Instructions:
1 – According to the biography of Afnan Al-Shuaiby, in what subject did she earn her degree from King Saud University?
2 – List every institution that the biography of Afnan Al-Shuaiby names as a place where she received her education.
3 – Write the next part of the biography of Afnan Al-Shuaiby, picking up right after its final sentence.

======== Text section

Afnan Al-Shuaiby (أفنان الشعيبي ‘Āfnān ash-Shu‘ībī) is a Saudi national who is the former Secretary General and Chief Executive of the Arab British Chamber of Commerce (ABCC) in London, England. She has held various positions in Saudi Arabia in education, and foreign companies in the USA. She sits on the boards of many organizations.

== Early life ==

Al-Shuaiby spent much of her early childhood in England. She completed her undergraduate education in Riyadh before moving to the United States to pursue her postgraduate education.

== Education ==

Al-Shuaiby was educated at King Saud University, graduating with a degree in English literature. She completed a Master of Arts in Educational Administration at the American University in Washington, D.C. She holds a PhD from George Washington University in Leadership Administration. Al-Shuaiby holds a certificate in Peace and Conflict Resolution from the School of International Service, American University Washington, D.C., and Executive Education from the Harvard Kennedy School.

================
======== Data supplied

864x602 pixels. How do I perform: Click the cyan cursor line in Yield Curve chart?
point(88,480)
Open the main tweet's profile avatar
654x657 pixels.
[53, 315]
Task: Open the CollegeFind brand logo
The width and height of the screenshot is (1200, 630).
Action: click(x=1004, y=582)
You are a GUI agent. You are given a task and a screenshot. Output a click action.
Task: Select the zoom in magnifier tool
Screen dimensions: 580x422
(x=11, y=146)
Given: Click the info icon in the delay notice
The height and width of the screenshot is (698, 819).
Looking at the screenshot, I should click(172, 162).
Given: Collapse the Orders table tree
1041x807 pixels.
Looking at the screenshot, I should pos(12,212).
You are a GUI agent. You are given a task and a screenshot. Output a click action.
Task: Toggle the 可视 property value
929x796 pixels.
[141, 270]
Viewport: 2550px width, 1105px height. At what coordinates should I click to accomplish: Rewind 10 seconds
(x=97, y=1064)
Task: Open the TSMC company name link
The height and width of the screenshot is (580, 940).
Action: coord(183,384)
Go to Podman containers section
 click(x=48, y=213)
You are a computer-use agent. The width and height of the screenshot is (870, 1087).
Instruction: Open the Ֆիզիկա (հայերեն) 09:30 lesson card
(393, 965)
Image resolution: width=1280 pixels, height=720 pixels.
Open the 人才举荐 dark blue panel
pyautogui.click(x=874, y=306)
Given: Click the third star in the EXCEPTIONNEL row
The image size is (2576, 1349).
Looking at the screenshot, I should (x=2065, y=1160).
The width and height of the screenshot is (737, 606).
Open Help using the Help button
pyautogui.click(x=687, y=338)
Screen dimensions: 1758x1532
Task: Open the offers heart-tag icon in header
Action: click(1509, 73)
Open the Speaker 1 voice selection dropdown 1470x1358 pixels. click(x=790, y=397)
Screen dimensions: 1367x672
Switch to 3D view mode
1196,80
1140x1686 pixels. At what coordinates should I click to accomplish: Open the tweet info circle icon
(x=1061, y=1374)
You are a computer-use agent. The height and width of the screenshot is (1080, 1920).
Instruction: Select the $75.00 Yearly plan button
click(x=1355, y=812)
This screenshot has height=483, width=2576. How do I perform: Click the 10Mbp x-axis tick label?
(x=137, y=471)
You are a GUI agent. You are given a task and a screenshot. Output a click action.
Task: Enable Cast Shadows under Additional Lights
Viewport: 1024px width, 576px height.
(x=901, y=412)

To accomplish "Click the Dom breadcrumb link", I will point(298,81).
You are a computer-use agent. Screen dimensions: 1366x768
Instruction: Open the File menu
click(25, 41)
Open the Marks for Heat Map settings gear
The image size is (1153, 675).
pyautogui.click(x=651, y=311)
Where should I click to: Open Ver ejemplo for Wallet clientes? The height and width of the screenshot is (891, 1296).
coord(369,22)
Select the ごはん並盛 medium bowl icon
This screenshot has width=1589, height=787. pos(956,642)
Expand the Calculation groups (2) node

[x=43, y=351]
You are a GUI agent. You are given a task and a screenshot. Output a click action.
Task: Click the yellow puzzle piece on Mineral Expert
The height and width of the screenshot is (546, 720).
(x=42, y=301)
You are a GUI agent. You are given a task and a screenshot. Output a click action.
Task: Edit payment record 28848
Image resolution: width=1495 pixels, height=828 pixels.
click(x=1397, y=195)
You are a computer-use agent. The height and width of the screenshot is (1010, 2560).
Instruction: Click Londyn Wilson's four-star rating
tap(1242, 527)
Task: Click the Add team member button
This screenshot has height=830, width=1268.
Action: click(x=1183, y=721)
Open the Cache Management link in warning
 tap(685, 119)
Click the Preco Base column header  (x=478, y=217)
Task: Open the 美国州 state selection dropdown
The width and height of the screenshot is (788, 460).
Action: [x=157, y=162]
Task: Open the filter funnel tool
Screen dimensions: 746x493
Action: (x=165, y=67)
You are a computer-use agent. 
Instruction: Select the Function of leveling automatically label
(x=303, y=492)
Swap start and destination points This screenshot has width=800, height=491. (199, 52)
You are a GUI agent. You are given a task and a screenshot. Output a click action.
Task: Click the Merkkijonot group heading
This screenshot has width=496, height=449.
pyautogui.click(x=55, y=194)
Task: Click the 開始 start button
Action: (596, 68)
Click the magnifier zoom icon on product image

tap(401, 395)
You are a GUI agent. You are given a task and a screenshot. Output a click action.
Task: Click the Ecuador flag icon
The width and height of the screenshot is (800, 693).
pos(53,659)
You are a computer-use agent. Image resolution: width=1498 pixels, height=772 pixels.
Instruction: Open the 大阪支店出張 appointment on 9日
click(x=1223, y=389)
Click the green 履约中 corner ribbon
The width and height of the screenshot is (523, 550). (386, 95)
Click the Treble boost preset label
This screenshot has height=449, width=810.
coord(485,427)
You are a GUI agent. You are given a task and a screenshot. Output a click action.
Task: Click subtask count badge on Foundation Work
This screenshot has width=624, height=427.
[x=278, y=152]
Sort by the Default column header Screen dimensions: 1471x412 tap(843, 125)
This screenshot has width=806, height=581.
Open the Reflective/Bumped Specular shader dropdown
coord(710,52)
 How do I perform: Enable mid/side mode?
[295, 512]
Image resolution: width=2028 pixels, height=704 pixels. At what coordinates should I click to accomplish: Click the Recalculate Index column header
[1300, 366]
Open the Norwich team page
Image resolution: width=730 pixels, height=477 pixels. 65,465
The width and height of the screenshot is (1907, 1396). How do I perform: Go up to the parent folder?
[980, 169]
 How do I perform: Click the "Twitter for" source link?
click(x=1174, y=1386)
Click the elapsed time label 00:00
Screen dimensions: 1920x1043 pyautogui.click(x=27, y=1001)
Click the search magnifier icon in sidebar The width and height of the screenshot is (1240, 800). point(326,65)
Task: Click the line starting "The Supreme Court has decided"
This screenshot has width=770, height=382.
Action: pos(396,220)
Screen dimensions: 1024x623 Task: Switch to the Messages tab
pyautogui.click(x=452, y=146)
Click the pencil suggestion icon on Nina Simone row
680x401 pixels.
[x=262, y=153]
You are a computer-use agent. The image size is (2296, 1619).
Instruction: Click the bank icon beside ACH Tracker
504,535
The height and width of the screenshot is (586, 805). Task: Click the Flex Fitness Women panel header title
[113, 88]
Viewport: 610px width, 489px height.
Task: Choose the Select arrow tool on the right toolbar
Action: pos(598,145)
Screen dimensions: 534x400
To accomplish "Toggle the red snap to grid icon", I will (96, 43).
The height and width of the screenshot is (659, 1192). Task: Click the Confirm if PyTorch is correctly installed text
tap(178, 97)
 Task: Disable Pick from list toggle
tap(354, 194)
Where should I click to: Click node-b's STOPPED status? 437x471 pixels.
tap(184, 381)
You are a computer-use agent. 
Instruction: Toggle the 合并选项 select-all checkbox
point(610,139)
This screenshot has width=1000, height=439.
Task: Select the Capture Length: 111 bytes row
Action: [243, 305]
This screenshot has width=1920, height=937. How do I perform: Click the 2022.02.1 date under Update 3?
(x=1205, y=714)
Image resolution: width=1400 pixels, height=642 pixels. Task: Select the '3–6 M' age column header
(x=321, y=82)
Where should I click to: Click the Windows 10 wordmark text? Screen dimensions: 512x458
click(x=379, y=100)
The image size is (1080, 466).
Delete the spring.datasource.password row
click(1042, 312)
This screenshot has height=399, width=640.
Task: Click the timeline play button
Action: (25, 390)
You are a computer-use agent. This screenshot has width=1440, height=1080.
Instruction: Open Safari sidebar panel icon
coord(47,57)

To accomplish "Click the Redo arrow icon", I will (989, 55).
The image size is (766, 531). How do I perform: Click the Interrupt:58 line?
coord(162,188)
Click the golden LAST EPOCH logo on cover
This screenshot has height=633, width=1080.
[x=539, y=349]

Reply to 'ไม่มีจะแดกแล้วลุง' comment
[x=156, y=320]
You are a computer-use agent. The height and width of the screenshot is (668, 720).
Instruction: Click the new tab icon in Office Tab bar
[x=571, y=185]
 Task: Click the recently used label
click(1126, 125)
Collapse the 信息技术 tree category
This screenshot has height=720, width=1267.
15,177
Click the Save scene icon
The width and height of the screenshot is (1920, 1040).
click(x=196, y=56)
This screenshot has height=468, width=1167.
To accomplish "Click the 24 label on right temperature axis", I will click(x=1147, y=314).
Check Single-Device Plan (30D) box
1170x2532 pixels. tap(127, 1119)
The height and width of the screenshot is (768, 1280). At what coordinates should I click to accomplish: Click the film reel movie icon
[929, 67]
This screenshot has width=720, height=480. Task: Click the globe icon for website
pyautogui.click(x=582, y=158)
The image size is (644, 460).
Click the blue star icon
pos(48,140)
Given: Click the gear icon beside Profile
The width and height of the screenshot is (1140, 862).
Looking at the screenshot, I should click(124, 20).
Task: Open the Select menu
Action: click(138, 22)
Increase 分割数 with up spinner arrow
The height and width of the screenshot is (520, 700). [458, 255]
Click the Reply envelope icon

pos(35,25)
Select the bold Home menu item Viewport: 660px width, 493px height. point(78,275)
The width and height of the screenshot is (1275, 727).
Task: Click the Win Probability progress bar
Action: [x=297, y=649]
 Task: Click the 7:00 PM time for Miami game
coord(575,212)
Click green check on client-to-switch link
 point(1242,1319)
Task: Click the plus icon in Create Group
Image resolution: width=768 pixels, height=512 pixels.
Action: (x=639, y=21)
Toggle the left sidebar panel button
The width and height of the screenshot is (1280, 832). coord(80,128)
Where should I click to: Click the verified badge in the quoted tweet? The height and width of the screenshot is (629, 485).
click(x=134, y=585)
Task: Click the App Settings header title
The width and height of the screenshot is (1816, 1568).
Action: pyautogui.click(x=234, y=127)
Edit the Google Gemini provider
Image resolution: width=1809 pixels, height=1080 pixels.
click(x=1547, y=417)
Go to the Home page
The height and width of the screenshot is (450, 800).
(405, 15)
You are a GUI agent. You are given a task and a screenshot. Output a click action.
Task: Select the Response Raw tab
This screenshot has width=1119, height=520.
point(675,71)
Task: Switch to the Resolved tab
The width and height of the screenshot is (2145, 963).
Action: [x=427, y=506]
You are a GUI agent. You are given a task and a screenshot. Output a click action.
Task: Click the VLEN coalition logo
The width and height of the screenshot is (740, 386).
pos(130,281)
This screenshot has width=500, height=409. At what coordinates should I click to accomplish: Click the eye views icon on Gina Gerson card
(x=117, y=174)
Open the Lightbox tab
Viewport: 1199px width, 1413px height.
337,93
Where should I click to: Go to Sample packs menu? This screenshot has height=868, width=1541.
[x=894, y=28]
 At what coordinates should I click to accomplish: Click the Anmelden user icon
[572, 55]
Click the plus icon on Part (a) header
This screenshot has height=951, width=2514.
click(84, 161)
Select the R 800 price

================

Answers to the tasks:
1 – She earned a degree in English literature.

2 –
King Saud University
American University in Washington, D.C., including its School of International Service
George Washington University
Harvard Kennedy School

3 –
== Professional career ==

In 2007, Al-Shuaiby was appointed Secretary-General and Chief Executive of the Arab British Chamber of Commerce. Dr. Al-Shuaiby worked as Advisor to the President of the US-Saudi Arabian Business Council in Washington, D.C. and is a member of the Board of Directors of the London-based Arab International Women’s Forum (AIWF). Al-Shuaiby is a public speaker, who has delivered speeches events, forums, and conferences on a range of issues, particularly the empowerment of women, women in business, and trade and investment. She contributes a monthly article to Hia Magazine.

In 2019 she was appointed Director General of International Relations at the Saudi Ministry of Culture.

== Recognition and awards ==

Dr Al-Shuaiby was nominated for the Business Services Award Category in 2009, and she was named "Diplomat of the Year" for the Middle East in 2011 in recognition of her achievements as a foreign diplomat in London by Diplomat Magazine. In the same year, Dr. Al-Shuaiby was the recipient of the World of Difference 100 Award 2011 from The International Alliance for Women (TIAW). Dr Al-Shuaiby topped the list
of the 30 most powerful women in Saudi Arabia in 2014 as reported by the Arabian Business website.